Persyaratan gudang di
puskesmas yaitu :
1)
Luas minimal 3 x 4 m2 dan atau disesuaikan
dengan jumlah obat yang disimpan.
2)
Ruangan kering dan tidak lembab.
3)
Memiliki cahaya dan ventilasi yang cukup, namun
jendela harus mempunyai pelindung untuk menghindarkan adanya cahaya langsung
dan bertralis.
4)
Lantai dibuat dari semen atau tegel atau keramik atau
papan yang tidak memungkinkan bertumpuknya debu dan kotoran lain. Harus diberi
alas papan (palet).
5)
Dinding dibuat licin dan dicat warna cerah.
6)
Hindari pembuatan sudut lantai dan dinding yang
tajam.
7)
Mempunyai pintu yang dilengkapi kunci ganda.
8)
Tersedia lemari khusus untuk narkotika dan
psikotropika yang selalu terkunci dan terjamin keamanannya.
9)
Harus ada pengukur suhu dan higrometer ruangan
(Anonim, 2010a).
Adapun hal-hal yang perlu
diperhatikan untuk pengaturan penyimpanan obat, diantaranya adalah :
1)
Obat disusun secara alfabetis untuk setiap bentuk
sediaan.
2)
Obat dirotasi dengan sistem FEFO dan FIFO.
3)
Obat disimpan pada rak.
4)
Obat narkotik disimpan di tempat khusus
untuk obat narkotik.
5)
Obat yang disimpan pada lantai harus diletakkan
diatas palet.
6)
Tumpukan dus harus disusun dengan rapi dan sesuai
dengan petunjuk.
7)
Sediaan obat cairan dipisahkan dari sediaan padatan.
8)
Vaksin dan supositoria harus disimpan dalam lemari
pendingin.
9)
Lisol dan desinfektan diletakkan terpisah dari obat
lainnya.
Untuk menjaga mutu obat perlu
diperhatikan kondisi penyimpanan, diantaranya :
1)
Kelembaban
Udara yang lembab dapat mempengaruhi
obat-obatan sehingga mempercepat kerusakan.

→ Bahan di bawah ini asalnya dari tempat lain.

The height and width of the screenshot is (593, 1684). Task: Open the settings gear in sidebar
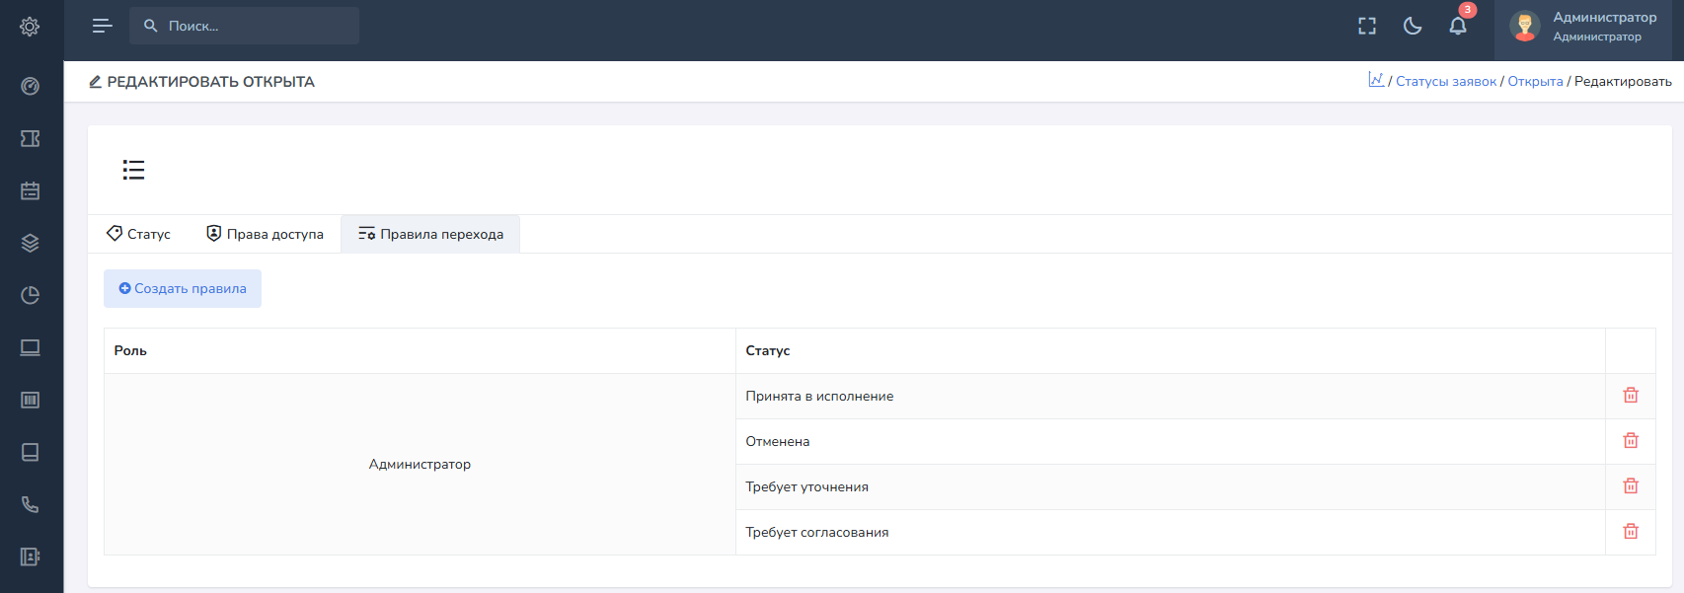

Untuk menghindari udara lembab
tersebut maka perlu dilakukan upaya-upaya, meliputi ventilasi harus baik, obat disimpan
di tempat yang kering, wadah harus selalu
dalam kondisi tertutup rapat dan jangan dibiarkan terbuka, bila
memungkinkan dapat dipasang kipas angin atau AC, membiarkan pengering
(silica gel) tetap dalam wadah tablet
dan kapsul dan jika ada atap ruangan yang bocor harus segera diperbaiki.
2)
Sinar matahari
Sebagian besar cairan, larutan dan
injeksi tidak stabil dan mudah rusak karena sinar matahari. Agar obat tidak
mudah rusak karena pengaruh sinar matahari, sebaiknya jendela-jendela di
ruangan penyimpanan obat diberi gorden.
3)
Temperatur atau panas
Beberapa obat seperti krim, salep dan
supositoria sangat sensitif terhadap suhu panas, karena dapat meleleh. Sehingga
obat-obatan jenis ini harus dihindarkan dari udara panas. Ruangan harus sejuk,
karena ada beberapa obat yang diharuskan disimpan pada lemari pendingin dengan
suhu 4-8ºC, seperti vaksin, sera dan produk darah, antitoksin, insulin, injeksi
oksitoksin dan lain-lain. Cara mencegah kerusakan karena panas antara lain
ruangan harus memiliki ventilasi atau sirkulasi udara yang memadai, hindari
atap gedung dari bahan metal, dan jika memungkinkan dapat dipasang AC.
4)
Kerusakan fisik
Kerusakan fisik selama penyimpanan dapat
dihindari dengan beberapa cara, yaitu :
a)
Dus obat jangan ditumpuk terlalu tinggi karena obat yang ada di dalam dus
bagian tengah ke bawah dapat pecah dan rusak, selain itu akan menyulitkan
pengambilan obat di dalam dus yang teratas.
b)
Penumpukan dus obat sesuai dengan petunjuk pada karton, jika tidak
tertulis pada karton maka maksimal ketinggian tumpukan delapan dus.
c)
Menghindari kontak dengan benda-benda yang tajam (Anonim, 2006a).
5)
Kontaminasi bakteri atau jamur
Wadah obat harus selalu tertutup rapat
guna mencegah adanya kontaminasi bakteri atau jamur.
6)
Pengotor
Ruangan yang kotor dapat mengundang
hewan pengerat dan serangga yang nantinya dapat merusak obat. Etiket dapat
menjadi kotor dan sulit terbaca. Oleh karena itu, ruangan harus dibersihkan
setiap hari (Anonim, 2010a).
e.
Distribusi Obat
Distribusi merupakan suatu rangkaian
kegiatan dalam rangka pengeluaran dan penyerahan obat, perbekalan farmasi yang
bermutu, teratur untuk memenuhi kebutuhan unit-unit pelayanan kesehatan.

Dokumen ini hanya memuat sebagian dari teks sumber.